Naast het hotel - een fraai gerestaureerd gebouw - staat een scheefgezakt historisch pandje dat volgeklad is met lelijke graffiti. Je zou er filosofisch van worden. En wat te denken van zo'n mooie alliteratie - een homoniem bijna - als 'mevrouw Adams in Amsterdam' (A'dam)? Zo heet de eigenaresse. Eerst woonde zij in Amerika, maar dat klinkt lang zo mooi niet. Is er dan toch een hogere orde der dingen? Het lijdt in ieder geval geen twijfel dat Alie Adams en haar zuster Ida (met een andere achternaam) de zaak goed op orde hebben.

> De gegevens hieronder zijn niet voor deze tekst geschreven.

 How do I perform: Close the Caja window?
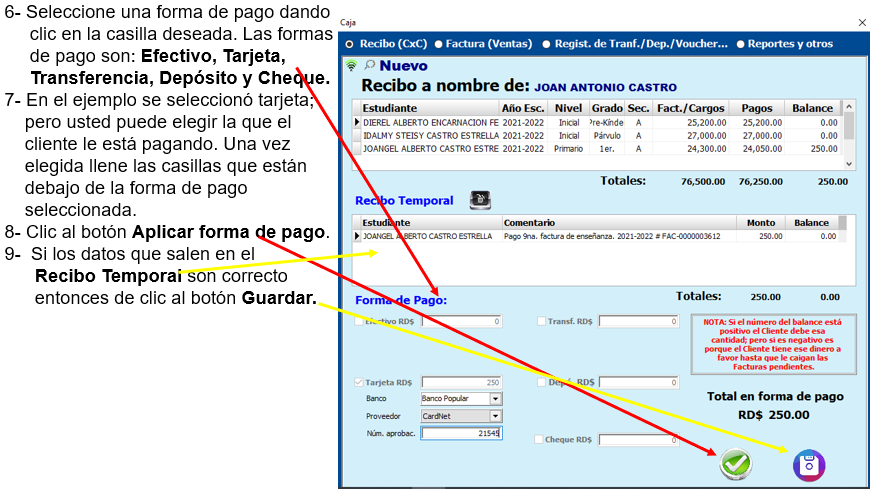click(862, 21)
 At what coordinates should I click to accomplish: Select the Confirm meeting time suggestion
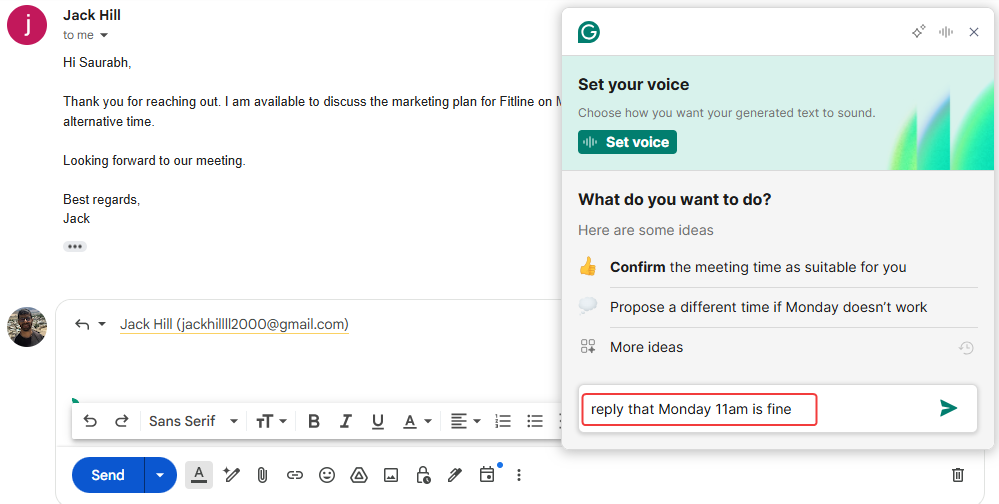click(757, 267)
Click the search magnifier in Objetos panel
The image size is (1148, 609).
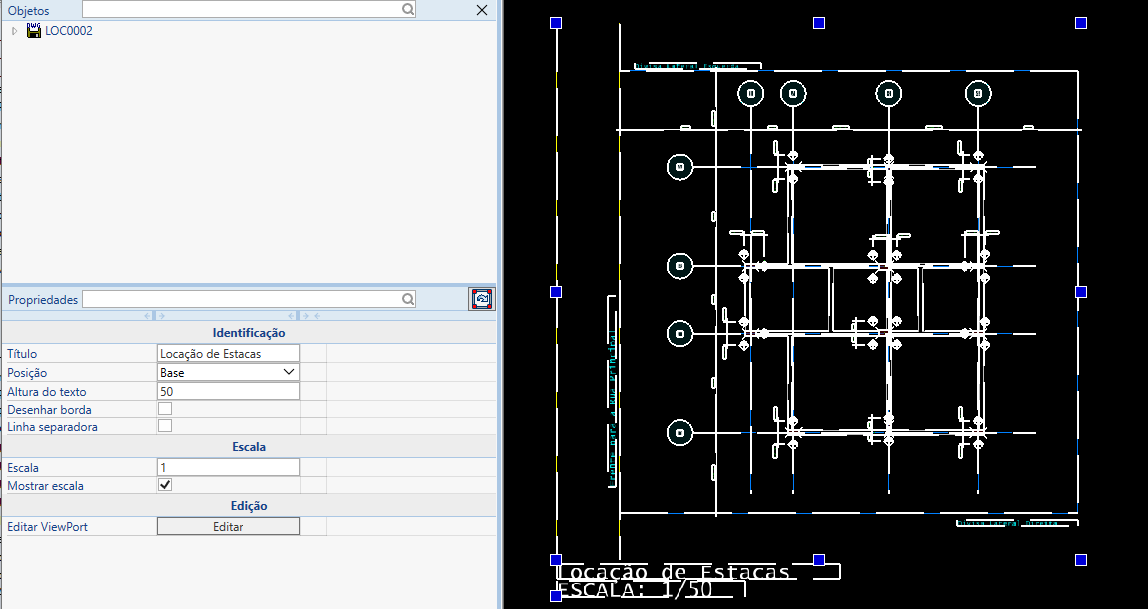point(408,10)
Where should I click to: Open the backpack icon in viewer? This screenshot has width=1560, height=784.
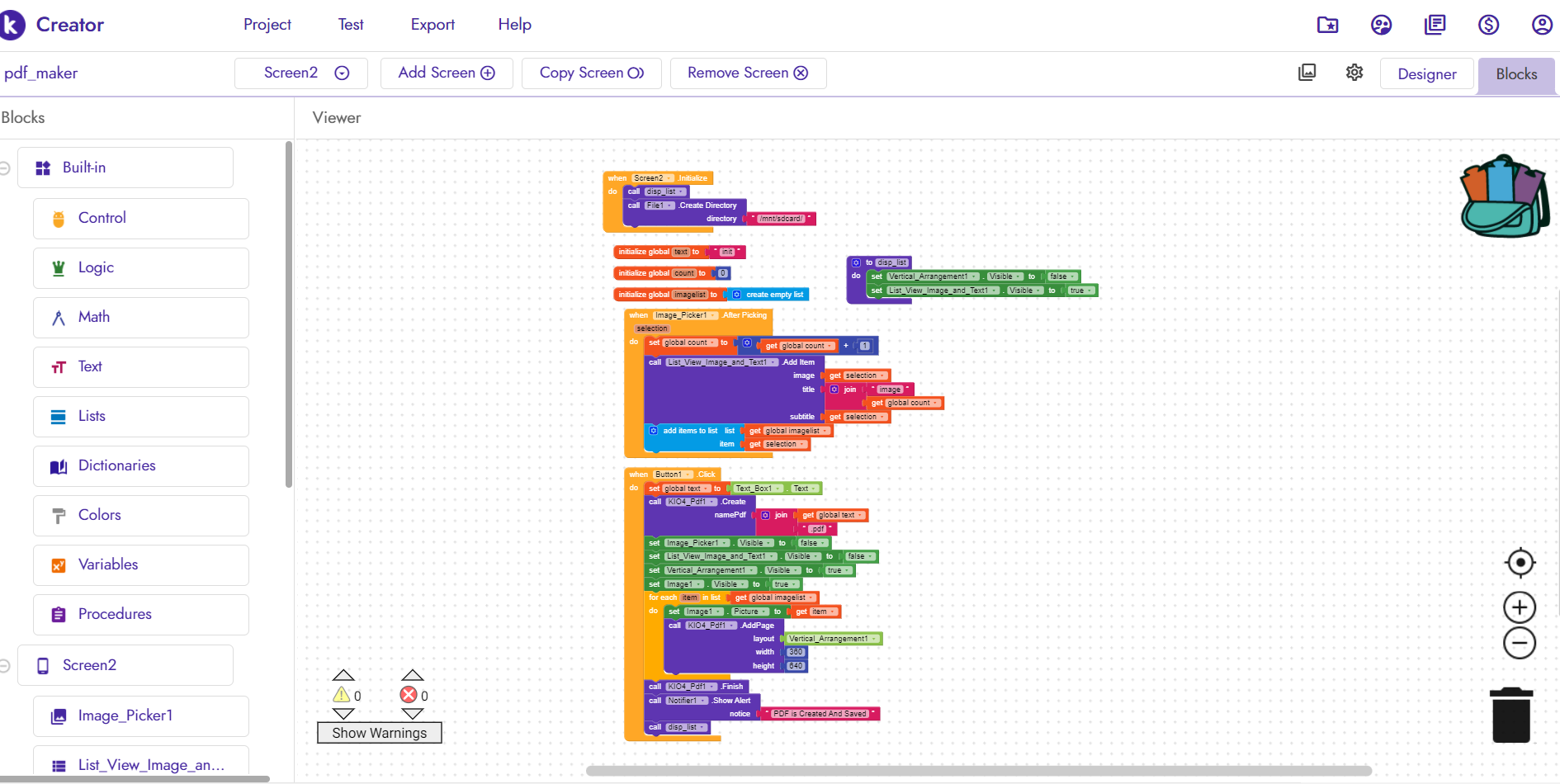click(1505, 196)
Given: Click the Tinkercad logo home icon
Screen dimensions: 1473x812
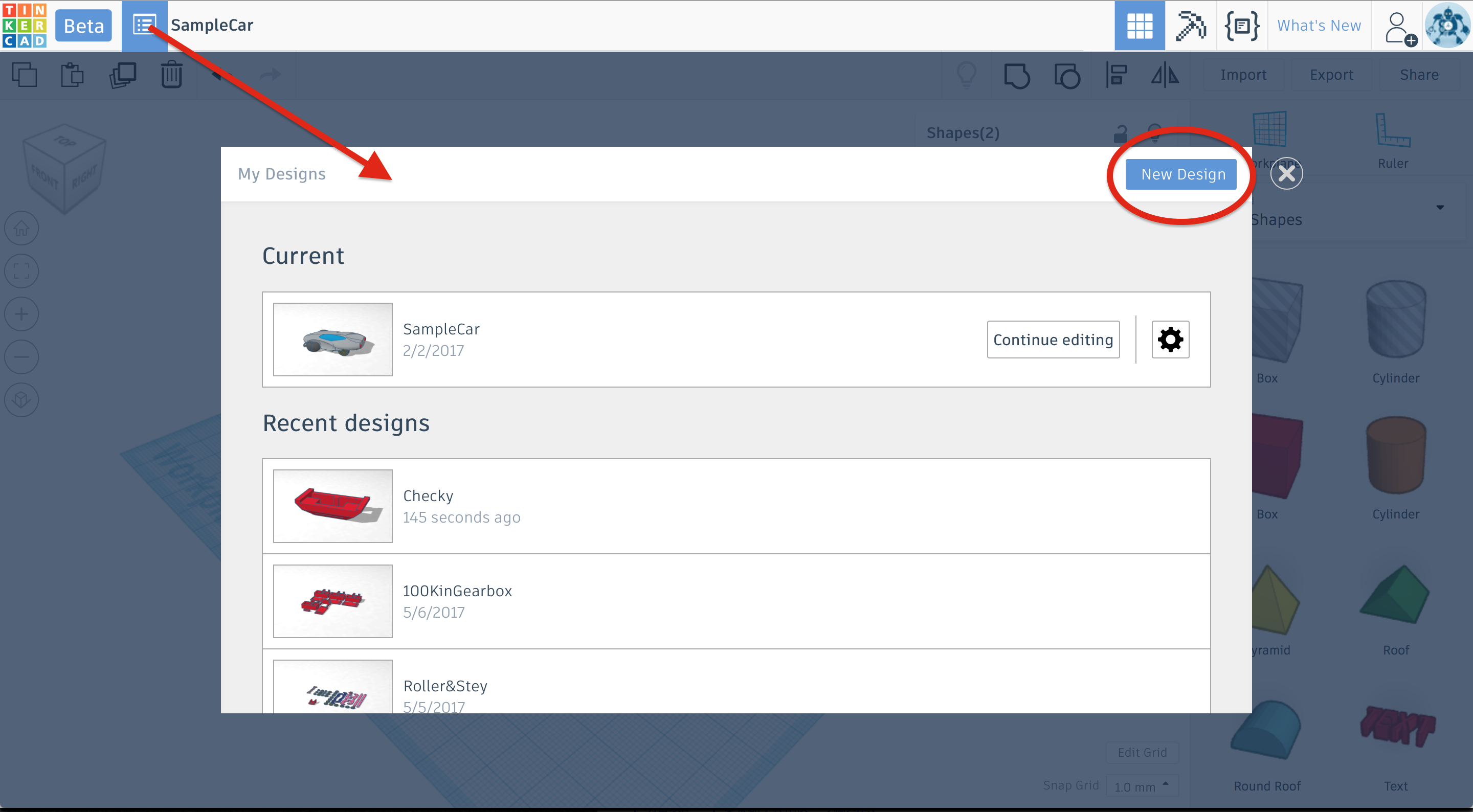Looking at the screenshot, I should (24, 25).
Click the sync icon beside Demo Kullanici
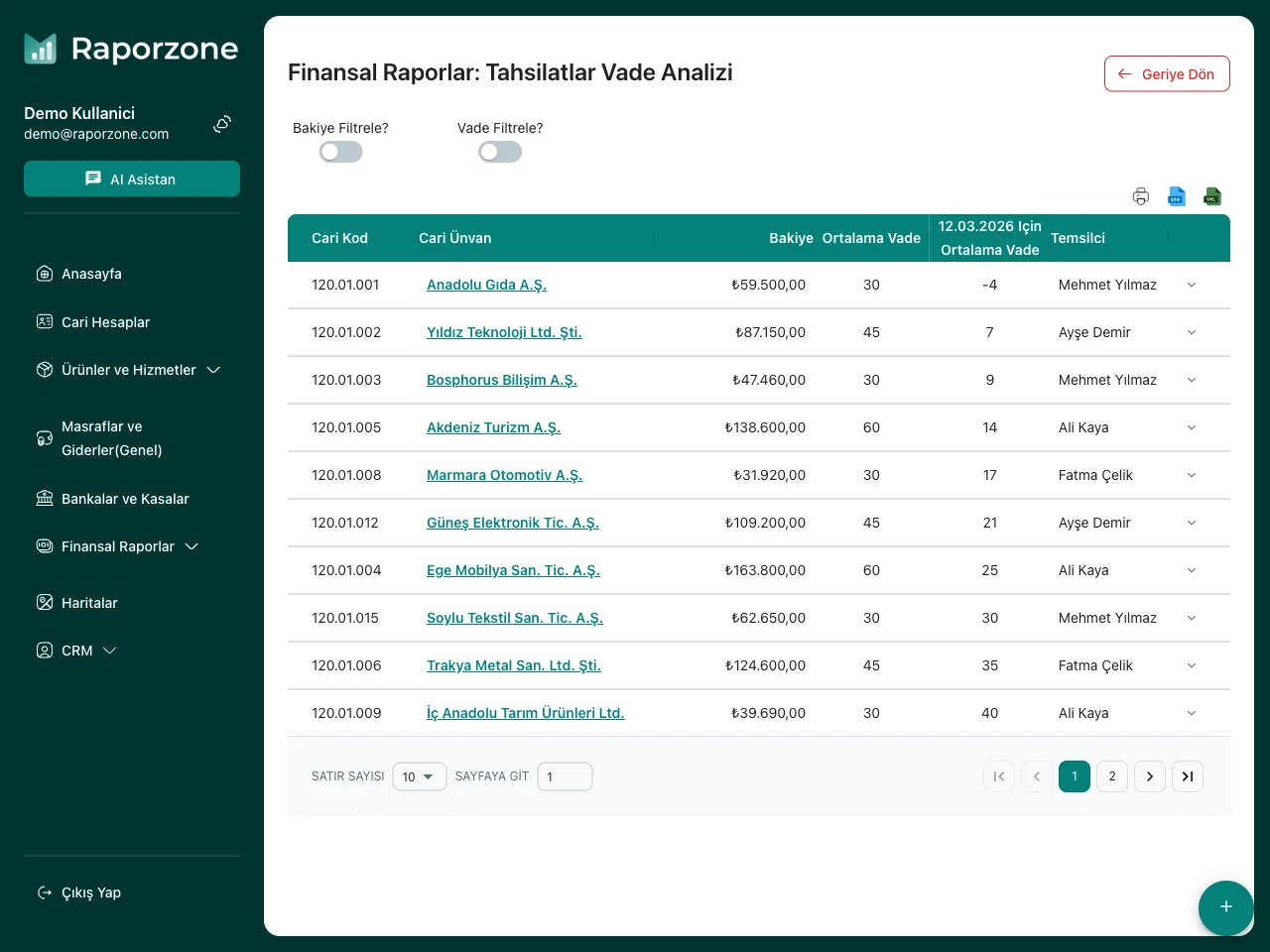The image size is (1270, 952). (x=222, y=124)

Tien jaar geleden kochten de gezusters een jeugdhotel in het hartje van alternatief Amsterdam; naast het Vondelpark, ... weet je wel? Het was zo'n verlopen slaapadres met alleen maar stapelbedden. 'Doordat we de reserveringen over hadden moeten nemen, werden we direct geconfronteerd met veertig dronken Britten,' vertelt Alie Adams. 'Verder kregen we alleen in het weekeinde wat gasten: voornamelijk jongens van sportverenigingen.'
De zussen lieten zich daardoor niet uit het veld slaan. Alie had vroeger als receptioniste in een groot hotel gewerkt; Ida had, gedurende haar studie Filosofie, de handen laten wapperen in een klein hotel. Getweeën wisten zij de gribus om te toveren in een comfortabel 'herenlogement' waar enkel sofismen en spitsvondigheden een heerlijke nachtrust kunnen verstoren.
Goed uitgedacht
Iedere donderdagavond vindt in Hotel de Filosoof een filosofische lezing plaats, gevolgd door een publieksdiscussie. Of het bijwonen van zo'n avond (gratis toegankelijk) de nachtrust bevordert, is nog niet onderzocht, maar wie maalt daarom? In het kader van de 'public relations' zijn de filosofische avonden een succes. De mensen komen eens even kijken; zij zien dan hoe apart dit hotel is; vervolgens treedt de mond-op-mond reclame in werking.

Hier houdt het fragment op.